3) $\forall x \in U: x^{-1} \in U$
What I did was just calculating the inverse matrix but I am stuck:
$$\left( \begin{array}{cc|cc} a & -b & 1 & 0 \\ \overline{b} & \overline{a} & 0 & 1 \end{array}\right)$$ $$a,\ \overline{a}\ne0,\ I \cdot \frac{1}{a}; II \cdot \frac{1}{\overline{a}} $$ $$\left( \begin{array}{cc|cc} 1 & -\frac{b}{a} & \frac{1}{a} & 0 \\ \frac{\overline{b}}{\overline{a}} & 1 & 0 & \frac{1}{\overline{a}} \end{array}\right)$$
And well - now what ever I add, multiply or subtract I am not able to get the unit matrix on the left side. Is there anything I've overlooked? Because since
$$\det\left| \begin{array}{cc} a & -b \\ \overline{b} & \overline{a} \end{array} \right| = a\overline{a} + b\overline{b} = |a|^2 + |b|^2 = 1 \ne 0$$
every matrix in $U$ should be invertible, right?
Thank you very much for your help!
FunkyPeanut
For part (1): $$\begin{pmatrix} a & -b \\ \overline{b} & \overline{a} \end{pmatrix} \cdot \begin{pmatrix} a' & -b' \\ \overline{b'} & \overline{a'} \end{pmatrix} = \begin{pmatrix} aa'-b\ \overline{b'} & -ab'-b\ \overline{a'} \\ \overline{b}a'+\ \overline{ab'} & -\overline{b}b' +\overline{a'a} \end{pmatrix}$$
You want here that $$ (aa'-b\ \overline{b'})(\overline{aa'-b\ \overline{b'}}) + (ab'+b\ \overline{a'})(\overline{ab'+b\ \overline{a'}}) =1 $$ but this is not hard to check. You "just" have to write it all out.

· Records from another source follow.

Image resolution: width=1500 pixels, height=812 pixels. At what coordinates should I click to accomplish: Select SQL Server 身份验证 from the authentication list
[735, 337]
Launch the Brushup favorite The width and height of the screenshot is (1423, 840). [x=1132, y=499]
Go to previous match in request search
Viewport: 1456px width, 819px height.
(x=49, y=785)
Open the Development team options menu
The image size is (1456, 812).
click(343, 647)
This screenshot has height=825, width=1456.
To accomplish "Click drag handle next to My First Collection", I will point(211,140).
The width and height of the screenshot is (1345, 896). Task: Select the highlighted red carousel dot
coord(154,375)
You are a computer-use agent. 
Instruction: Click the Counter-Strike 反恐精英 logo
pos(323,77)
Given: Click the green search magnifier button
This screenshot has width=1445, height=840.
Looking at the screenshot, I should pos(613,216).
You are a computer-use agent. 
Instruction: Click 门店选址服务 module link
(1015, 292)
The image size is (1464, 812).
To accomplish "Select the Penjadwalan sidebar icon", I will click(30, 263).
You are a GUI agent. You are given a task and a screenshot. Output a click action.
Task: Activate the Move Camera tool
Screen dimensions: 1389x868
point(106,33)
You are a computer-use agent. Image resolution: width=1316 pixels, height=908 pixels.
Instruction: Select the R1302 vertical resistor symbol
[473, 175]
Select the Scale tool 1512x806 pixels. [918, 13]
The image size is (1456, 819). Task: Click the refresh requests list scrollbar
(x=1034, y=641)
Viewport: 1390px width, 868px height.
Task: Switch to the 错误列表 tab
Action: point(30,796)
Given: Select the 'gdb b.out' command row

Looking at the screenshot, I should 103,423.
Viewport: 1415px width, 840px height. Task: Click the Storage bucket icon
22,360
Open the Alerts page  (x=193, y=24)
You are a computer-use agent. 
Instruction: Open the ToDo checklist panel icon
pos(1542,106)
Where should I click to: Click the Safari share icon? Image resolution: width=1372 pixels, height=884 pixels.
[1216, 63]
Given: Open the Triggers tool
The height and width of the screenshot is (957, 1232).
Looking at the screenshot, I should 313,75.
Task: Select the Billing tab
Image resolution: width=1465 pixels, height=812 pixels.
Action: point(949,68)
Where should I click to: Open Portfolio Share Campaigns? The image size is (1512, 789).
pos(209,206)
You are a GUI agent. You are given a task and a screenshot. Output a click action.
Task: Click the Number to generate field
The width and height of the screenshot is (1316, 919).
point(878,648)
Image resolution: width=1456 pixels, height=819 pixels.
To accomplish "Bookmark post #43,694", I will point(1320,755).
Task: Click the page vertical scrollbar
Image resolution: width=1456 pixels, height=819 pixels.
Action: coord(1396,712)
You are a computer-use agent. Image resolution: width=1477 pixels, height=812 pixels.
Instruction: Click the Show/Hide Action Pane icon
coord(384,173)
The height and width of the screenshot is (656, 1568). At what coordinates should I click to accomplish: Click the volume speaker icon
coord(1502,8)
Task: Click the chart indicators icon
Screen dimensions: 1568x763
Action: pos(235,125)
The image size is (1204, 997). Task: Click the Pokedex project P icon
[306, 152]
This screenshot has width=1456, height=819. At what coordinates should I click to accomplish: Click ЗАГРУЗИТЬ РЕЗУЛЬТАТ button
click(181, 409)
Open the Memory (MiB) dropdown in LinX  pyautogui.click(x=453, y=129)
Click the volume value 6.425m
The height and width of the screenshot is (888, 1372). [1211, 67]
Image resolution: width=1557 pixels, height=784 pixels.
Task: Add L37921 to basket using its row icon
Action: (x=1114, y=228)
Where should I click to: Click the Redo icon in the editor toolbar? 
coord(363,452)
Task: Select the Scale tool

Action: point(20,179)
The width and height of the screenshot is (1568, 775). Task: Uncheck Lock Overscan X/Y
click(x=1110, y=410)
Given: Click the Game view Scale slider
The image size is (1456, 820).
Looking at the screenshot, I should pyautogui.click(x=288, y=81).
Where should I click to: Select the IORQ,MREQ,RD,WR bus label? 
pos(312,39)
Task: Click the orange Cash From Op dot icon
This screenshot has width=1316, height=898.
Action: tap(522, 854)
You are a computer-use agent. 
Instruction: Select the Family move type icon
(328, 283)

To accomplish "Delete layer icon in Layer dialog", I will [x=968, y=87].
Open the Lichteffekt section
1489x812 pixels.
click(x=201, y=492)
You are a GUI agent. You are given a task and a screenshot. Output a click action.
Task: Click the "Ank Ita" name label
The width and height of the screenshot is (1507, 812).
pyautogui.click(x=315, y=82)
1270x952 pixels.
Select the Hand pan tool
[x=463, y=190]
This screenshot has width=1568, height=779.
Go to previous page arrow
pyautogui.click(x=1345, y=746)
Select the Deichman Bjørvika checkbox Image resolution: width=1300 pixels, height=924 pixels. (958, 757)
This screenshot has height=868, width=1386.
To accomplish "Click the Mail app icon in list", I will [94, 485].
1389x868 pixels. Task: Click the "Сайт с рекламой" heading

For part (3), note that the determinant of any matrix in your subset is $1$ (as you have shown). Recall that the inverse of a matrix in $SL(2,\mathbb{C})$ $$ \pmatrix{a & b \\ c & d} $$ is $$\pmatrix{d & -b \\ -c & a} $$ Now that means that the inverse of one of the matrices $$ \begin{pmatrix} a & -b \\ \overline{b} & \overline{a} \end{pmatrix} $$ is $$ \begin{pmatrix} \overline{a} & b \\ -\overline{b} & a \end{pmatrix} $$ But this is clearly again in the subset.